* **Work required**:
Write out, word for word, every line in the data below from the one containing "You are a GUI" to the one containing "Image resolution: width=1069", both of them included.

* **Study material**:
↓↓↓

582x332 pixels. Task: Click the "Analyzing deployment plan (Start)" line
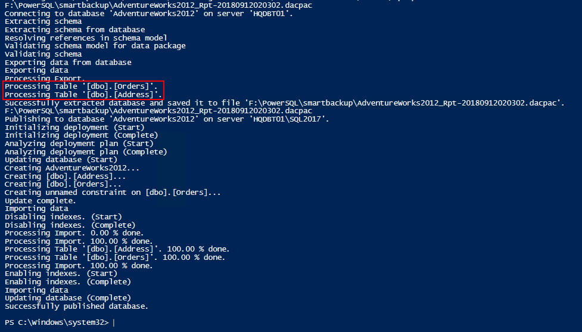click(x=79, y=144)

↑↑↑
↓↓↓

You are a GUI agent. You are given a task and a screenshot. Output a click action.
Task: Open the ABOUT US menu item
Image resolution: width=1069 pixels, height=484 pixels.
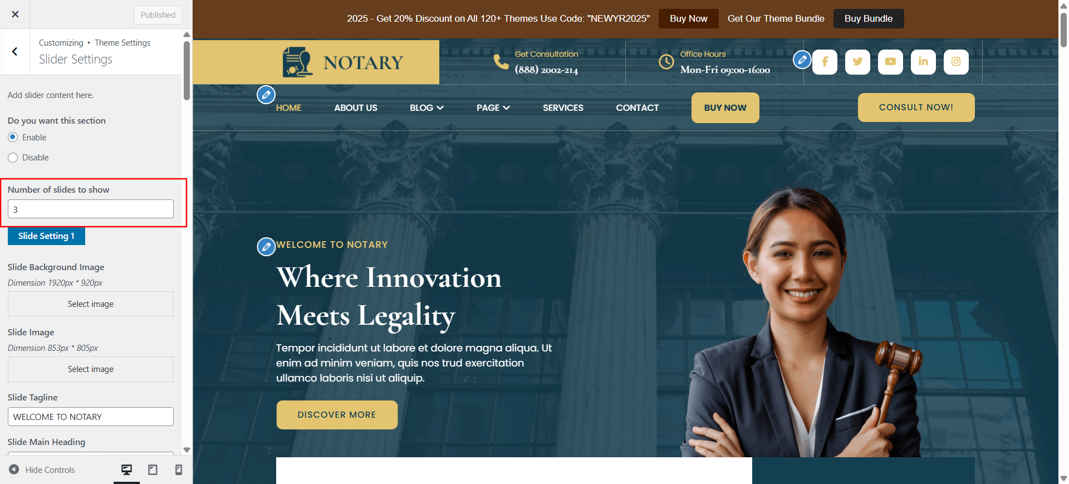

↑↑↑
↓↓↓

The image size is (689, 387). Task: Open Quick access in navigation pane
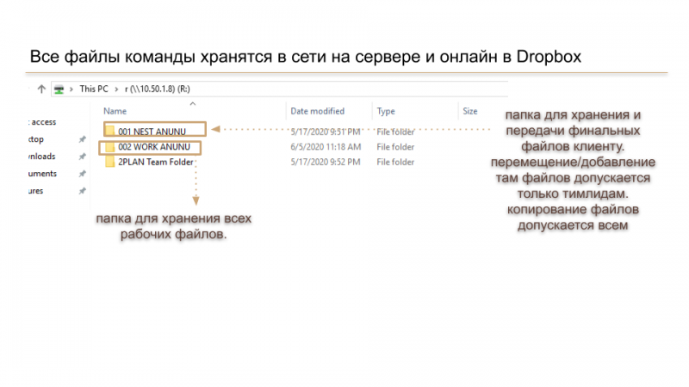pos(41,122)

↑↑↑

* **Finished task**:
You are a GUI agent. You are given a task and a screenshot. Output a click action.
Task: Open the ABOUT US menu item
Image resolution: width=1069 pixels, height=484 pixels.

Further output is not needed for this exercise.